Façonner

L'histoire sous vitrine: une vitrine sous-marine

Entre-Temps se prête au jeu d'un nouveau format : le récit d'une mise en vitrine de l'histoire. Dans un musée, dans un métro, dans un resto ou tout simplement dans son salon, l'histoire se donne aussi à voir sous vitrine. Il s'agit, dans cette nouvelle série, d'explorer les motifs d'une écriture exposée de l’histoire, à partir de la photo prise d'un de ces espaces devant lesquels on s'arrête. Cette semaine, on prend le métro !

ET Photo vitrine arts et met
Vitrine-hublot de la station Arts et Métiers à Paris. Photographie de l’auteur.

Cette vitrine ronde vitrée présente une maquette d’une roue hydraulique au début du XIXe siècle comme le précise son cartel. Sa singularité ne tient pas à ce contenu — la vitrine ne protège ni un objet rare ou précieux ni une œuvre d’art — mais son originalité tient à sa localisation.  Elle n’est pas dans un musée, mais dans une station de métro.
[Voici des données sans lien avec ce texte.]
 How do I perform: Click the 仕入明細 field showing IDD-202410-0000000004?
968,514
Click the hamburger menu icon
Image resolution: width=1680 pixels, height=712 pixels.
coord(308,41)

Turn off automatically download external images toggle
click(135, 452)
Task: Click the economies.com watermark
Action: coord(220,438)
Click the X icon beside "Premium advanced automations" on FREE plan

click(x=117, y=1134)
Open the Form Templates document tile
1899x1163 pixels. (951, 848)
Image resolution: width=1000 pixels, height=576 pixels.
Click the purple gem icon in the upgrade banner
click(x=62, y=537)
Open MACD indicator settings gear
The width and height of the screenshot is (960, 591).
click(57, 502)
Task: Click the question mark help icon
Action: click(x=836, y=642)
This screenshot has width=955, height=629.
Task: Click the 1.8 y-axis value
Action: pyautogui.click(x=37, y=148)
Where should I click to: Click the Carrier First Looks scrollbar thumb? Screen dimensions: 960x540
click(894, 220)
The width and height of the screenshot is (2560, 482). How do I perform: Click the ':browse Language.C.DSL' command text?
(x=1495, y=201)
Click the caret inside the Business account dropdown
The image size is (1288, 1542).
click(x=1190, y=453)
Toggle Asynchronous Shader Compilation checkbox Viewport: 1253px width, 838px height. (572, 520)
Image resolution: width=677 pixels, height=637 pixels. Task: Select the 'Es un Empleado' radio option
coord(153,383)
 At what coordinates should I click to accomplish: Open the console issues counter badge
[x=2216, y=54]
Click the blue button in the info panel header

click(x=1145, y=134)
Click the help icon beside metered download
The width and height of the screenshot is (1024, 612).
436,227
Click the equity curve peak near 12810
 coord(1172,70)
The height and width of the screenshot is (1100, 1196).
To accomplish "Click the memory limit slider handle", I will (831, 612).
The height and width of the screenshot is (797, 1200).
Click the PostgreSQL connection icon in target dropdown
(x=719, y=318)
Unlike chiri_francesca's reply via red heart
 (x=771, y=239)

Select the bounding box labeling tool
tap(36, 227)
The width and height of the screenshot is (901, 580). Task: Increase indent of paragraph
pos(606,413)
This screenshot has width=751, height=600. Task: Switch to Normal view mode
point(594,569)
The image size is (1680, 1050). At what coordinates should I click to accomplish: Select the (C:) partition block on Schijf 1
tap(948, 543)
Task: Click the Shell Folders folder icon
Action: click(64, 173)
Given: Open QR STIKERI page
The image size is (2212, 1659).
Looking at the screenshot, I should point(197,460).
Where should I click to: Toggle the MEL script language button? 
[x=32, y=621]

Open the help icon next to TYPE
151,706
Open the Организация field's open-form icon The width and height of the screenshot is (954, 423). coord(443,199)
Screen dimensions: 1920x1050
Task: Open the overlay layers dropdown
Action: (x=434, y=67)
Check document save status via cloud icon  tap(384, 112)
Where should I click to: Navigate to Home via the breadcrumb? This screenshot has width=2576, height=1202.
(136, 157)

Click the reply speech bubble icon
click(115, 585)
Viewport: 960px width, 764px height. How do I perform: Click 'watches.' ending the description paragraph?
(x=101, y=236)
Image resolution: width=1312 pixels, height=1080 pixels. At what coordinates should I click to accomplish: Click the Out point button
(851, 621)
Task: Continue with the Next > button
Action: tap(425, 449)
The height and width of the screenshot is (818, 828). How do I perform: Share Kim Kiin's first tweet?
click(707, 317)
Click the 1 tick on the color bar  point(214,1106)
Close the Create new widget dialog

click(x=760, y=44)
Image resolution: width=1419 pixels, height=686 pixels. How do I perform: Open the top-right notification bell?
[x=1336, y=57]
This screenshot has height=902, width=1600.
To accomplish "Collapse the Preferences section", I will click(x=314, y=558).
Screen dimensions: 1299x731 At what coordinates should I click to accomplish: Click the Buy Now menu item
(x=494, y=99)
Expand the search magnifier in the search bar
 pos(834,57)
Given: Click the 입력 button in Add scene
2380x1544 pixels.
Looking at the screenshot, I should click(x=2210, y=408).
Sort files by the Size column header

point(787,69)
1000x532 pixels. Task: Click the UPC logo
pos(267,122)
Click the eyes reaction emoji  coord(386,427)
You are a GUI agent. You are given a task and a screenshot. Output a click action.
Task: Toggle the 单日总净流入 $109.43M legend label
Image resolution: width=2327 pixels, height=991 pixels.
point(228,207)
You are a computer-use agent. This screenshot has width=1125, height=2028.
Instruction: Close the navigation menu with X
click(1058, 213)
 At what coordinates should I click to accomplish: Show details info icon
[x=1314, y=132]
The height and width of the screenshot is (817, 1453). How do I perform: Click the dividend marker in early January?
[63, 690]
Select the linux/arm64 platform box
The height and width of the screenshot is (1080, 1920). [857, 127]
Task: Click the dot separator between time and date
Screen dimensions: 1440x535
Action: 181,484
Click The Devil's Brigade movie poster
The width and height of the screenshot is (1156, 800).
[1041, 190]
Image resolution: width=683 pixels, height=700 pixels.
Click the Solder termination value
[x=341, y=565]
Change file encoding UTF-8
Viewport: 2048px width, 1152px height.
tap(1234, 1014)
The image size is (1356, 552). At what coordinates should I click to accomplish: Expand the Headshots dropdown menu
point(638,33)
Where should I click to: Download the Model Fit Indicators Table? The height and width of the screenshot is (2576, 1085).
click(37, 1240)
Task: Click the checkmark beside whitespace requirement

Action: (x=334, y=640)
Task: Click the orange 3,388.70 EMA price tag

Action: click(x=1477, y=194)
Cette vitrine n’est pas unique dans la station Arts-Métiers de la ligne 11 ; elle s’inscrit dans la scénographie conçue par l’artiste François Schuiten, sous la direction scientifique de Benoît Peeters et de Bruno Jacomy en 1994. La RATP avait en effet proposé à un respectable voisin, le Conservatoire national des arts et métiers (Cnam), à l’occasion de son bicentenaire en 1794, de décorer la station de métro qui porte son nom.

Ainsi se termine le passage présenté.